Along with other events of 1969, this year marks the 50th anniversary of John Fowles' "The French Lieutenant's Woman."
Fowles' spicy and atmospheric novel drew international acclaim and controversy to an extent unimaginable for a book today.
Author James Campbell in a recent Times Literary Supplement article looks back at the book's sensational reception in 1969 and Fowles' disdain for literary fame.
I remember the book as one of the first novels I read as an adult, making me feel like a worldly sophisticate. Alas, I have little memory of the book beyond the moody atmosphere of Lyme-Regis, the British seaside town in which it is set.
As Campbell recounts, the book had dual plots, one taking place in Victorian England and the other in the late 20th century. The author of the 1867 romance that makes up one part of the narrative is himself a character in the book. The book blends an erotic love story with refined literary technique, making for the kind of high-class porn that Lenny Bruce satirized.
A film version didn't arrive until 1981, starring Meryl Streep and Jeremy Irons in dual roles from the Victorian and contemporary parts of the narrative. The movie received five Academy Award nominations, including Streep for best actress and Harold Pinter, of all people, for best screenplay. Along with the book, my recollections of the film have been erased by time.

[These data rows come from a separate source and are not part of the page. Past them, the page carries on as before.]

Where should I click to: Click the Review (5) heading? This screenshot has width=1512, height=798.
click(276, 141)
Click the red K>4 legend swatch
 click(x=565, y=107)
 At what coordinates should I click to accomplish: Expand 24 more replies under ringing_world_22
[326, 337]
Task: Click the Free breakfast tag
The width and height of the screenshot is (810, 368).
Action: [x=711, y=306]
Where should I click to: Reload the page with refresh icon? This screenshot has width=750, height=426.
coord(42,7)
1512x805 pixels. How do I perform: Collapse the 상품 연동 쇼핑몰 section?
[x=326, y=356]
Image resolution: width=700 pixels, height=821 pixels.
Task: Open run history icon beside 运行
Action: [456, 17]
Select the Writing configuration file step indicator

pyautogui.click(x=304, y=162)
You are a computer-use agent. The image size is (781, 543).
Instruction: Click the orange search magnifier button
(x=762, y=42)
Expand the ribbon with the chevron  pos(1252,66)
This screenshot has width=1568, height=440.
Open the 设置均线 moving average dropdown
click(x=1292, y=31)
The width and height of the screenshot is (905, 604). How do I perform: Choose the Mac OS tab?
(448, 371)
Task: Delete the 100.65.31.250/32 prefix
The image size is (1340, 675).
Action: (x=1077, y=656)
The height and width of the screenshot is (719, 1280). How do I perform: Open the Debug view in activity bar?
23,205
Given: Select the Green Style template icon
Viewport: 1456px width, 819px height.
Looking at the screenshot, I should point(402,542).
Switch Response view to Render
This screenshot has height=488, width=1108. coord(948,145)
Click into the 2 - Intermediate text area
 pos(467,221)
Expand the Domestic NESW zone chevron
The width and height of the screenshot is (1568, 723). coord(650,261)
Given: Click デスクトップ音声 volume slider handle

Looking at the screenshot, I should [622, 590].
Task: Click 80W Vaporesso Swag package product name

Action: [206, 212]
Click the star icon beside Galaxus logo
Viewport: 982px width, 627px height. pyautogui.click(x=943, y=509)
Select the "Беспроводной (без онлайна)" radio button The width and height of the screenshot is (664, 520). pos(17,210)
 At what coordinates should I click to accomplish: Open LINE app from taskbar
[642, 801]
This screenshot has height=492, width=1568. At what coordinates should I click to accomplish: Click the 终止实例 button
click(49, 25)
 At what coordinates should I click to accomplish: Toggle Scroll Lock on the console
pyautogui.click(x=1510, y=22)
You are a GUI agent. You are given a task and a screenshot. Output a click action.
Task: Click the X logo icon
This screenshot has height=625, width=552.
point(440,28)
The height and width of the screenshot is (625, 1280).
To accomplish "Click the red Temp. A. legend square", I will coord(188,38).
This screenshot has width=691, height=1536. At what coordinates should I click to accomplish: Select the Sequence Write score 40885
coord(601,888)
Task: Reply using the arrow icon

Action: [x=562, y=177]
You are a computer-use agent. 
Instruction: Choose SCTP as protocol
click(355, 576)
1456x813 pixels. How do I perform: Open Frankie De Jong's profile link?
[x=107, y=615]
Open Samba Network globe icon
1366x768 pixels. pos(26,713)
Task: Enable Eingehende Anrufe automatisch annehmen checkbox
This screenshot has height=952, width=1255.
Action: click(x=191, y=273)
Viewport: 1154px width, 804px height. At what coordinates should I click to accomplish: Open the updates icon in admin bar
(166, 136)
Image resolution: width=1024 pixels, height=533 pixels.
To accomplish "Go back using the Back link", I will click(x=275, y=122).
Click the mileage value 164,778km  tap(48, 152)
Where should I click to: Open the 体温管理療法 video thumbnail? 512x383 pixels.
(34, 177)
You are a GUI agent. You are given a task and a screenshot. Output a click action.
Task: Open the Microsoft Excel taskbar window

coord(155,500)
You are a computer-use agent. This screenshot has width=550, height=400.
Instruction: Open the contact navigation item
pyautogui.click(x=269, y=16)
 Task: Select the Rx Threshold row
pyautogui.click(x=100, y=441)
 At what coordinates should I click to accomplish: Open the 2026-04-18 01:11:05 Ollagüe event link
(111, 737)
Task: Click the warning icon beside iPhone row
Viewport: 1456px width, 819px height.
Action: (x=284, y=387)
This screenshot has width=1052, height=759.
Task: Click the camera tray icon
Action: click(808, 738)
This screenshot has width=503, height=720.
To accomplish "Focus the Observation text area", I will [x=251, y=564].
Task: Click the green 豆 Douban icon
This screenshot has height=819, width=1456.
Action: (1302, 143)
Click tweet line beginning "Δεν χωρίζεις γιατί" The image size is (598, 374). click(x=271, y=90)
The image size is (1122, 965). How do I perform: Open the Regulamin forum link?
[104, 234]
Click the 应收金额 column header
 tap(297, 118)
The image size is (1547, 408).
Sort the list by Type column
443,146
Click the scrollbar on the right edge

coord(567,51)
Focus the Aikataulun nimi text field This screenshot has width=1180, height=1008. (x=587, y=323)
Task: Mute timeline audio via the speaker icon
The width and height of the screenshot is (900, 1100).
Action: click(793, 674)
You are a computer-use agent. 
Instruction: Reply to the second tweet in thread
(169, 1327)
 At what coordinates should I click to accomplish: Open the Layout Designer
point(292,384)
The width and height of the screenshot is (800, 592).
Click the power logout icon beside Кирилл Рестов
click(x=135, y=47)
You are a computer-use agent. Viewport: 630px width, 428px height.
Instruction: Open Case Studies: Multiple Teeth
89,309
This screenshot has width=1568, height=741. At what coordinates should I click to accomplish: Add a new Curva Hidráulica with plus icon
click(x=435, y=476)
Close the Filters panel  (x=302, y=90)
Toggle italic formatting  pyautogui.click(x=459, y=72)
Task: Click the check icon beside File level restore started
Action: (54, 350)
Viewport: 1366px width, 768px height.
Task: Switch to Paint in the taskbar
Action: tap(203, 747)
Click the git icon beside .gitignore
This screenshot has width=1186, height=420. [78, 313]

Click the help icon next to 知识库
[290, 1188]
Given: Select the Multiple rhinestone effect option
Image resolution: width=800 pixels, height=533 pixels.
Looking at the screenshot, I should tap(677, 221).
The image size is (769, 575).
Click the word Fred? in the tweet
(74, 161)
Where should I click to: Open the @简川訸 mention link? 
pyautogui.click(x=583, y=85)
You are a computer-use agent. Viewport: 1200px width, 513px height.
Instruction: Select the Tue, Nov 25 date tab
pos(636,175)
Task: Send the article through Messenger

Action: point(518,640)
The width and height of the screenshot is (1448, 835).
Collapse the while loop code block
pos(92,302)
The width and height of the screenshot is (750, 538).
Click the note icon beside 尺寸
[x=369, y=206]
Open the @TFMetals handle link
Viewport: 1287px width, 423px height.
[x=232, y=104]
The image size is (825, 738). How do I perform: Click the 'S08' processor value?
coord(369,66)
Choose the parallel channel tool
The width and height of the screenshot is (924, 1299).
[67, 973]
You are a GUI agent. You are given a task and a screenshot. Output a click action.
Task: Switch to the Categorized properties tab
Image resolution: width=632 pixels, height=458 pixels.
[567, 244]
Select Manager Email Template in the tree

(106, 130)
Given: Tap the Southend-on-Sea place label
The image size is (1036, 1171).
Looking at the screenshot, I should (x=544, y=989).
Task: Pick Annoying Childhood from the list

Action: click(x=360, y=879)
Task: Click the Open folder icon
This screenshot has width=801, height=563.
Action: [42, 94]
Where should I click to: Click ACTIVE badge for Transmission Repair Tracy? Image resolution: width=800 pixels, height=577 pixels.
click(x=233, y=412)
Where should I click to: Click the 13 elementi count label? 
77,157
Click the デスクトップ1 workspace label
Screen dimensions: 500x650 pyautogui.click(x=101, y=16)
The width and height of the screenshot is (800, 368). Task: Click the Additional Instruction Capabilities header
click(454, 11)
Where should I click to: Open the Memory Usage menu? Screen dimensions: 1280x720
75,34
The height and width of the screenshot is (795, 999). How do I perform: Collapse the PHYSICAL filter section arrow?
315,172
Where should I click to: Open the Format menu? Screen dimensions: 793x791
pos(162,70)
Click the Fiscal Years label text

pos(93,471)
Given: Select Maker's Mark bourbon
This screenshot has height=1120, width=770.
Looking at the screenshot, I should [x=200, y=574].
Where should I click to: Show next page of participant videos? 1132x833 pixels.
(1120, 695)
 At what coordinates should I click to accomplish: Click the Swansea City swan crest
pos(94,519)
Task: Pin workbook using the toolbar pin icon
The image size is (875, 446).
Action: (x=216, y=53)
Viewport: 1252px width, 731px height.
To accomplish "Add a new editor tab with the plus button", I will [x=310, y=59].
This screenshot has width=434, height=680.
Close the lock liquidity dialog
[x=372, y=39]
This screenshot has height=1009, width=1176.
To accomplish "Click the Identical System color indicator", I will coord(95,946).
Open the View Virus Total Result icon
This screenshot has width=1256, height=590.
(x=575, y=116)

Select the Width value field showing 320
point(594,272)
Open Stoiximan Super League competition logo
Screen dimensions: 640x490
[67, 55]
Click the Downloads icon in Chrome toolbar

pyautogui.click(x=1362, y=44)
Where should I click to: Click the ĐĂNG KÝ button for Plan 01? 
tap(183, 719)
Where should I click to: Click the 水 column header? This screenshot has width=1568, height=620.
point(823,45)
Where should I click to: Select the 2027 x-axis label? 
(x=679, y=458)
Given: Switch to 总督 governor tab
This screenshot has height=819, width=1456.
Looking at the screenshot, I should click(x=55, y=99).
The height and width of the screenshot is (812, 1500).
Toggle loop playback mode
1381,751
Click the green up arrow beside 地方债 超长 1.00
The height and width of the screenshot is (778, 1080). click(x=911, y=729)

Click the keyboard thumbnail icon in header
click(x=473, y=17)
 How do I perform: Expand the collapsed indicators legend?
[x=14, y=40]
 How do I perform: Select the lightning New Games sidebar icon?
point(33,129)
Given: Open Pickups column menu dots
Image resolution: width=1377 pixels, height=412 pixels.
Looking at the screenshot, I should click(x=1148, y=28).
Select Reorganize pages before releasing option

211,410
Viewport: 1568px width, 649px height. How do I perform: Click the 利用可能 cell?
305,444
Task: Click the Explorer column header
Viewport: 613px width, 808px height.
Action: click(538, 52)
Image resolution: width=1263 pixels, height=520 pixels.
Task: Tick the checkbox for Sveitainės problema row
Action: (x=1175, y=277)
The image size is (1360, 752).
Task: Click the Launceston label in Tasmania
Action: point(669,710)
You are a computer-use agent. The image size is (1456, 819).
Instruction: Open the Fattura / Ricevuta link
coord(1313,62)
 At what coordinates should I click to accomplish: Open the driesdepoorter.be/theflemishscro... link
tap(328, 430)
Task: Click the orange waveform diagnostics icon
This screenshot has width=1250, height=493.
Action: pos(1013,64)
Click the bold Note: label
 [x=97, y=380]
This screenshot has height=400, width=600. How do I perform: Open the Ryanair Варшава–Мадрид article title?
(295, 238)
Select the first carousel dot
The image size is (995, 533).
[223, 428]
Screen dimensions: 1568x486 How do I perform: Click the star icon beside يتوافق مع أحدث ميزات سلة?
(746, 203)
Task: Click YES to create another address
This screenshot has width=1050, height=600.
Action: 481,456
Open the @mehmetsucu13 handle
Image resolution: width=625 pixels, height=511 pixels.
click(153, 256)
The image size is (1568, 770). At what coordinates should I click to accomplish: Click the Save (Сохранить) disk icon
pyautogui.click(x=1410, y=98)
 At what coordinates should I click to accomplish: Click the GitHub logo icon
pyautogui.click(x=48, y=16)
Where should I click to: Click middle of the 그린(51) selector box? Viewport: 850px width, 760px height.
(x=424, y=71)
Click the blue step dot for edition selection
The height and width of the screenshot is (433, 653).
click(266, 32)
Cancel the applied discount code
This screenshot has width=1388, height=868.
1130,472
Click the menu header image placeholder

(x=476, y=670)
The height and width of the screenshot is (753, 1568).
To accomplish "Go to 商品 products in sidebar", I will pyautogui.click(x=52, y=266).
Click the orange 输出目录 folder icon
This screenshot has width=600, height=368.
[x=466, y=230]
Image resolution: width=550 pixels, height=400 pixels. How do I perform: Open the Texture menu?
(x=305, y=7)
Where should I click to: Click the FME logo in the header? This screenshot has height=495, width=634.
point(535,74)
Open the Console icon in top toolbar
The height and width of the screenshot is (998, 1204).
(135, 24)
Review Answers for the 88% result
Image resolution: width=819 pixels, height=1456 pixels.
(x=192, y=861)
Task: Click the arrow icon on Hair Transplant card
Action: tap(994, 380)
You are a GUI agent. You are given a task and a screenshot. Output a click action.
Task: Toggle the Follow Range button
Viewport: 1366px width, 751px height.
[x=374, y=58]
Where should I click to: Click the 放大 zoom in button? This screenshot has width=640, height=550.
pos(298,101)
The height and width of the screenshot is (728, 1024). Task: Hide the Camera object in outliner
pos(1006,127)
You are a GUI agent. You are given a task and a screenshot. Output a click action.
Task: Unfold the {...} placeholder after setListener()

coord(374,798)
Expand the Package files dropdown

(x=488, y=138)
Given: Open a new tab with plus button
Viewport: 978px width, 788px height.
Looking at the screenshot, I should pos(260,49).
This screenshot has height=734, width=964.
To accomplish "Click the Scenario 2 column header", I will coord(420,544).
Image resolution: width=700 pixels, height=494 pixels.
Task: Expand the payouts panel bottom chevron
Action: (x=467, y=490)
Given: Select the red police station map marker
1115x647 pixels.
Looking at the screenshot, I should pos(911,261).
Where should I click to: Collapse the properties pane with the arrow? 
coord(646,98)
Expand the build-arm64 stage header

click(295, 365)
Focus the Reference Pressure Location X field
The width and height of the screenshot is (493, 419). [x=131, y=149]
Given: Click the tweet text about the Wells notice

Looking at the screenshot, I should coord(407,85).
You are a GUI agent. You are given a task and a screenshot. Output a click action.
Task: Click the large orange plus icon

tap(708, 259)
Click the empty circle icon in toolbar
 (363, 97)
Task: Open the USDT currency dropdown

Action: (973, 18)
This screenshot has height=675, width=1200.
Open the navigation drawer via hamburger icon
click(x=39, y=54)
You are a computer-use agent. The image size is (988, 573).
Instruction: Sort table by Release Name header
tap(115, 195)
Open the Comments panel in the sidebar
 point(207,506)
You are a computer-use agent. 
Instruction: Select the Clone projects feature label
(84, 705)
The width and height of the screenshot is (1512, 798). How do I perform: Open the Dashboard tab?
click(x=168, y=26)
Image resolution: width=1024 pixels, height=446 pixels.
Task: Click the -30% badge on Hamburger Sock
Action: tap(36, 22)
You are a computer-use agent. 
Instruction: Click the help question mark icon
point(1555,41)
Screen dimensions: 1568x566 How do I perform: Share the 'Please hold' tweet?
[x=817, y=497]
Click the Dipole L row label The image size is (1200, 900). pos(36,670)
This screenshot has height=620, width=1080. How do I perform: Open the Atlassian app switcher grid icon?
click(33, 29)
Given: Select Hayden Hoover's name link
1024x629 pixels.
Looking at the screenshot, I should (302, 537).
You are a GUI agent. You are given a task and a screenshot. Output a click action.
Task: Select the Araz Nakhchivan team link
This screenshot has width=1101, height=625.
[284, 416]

Before "The French Lieutenant's Woman," Fowles wrote the best-seller "The Magus," a supernatural tale that matched the hippie mindset of the 1960s. He also gained success with "The Collector."
As Campbell relates, Fowles shunned the London literary scene. Despite his popular success, he dismissed mass culture, believing in the superiority of an intellectual elite.
After "The French Lieutenant's Woman," Fowles' career plummeted. He published several other novels disregarded by critics and readers. He died in 2003.
Before Campbell's piece, Fowles and "The French Lieutenant's Woman" had faded from cultural memory. Now the book might join the growing list of rediscovered works.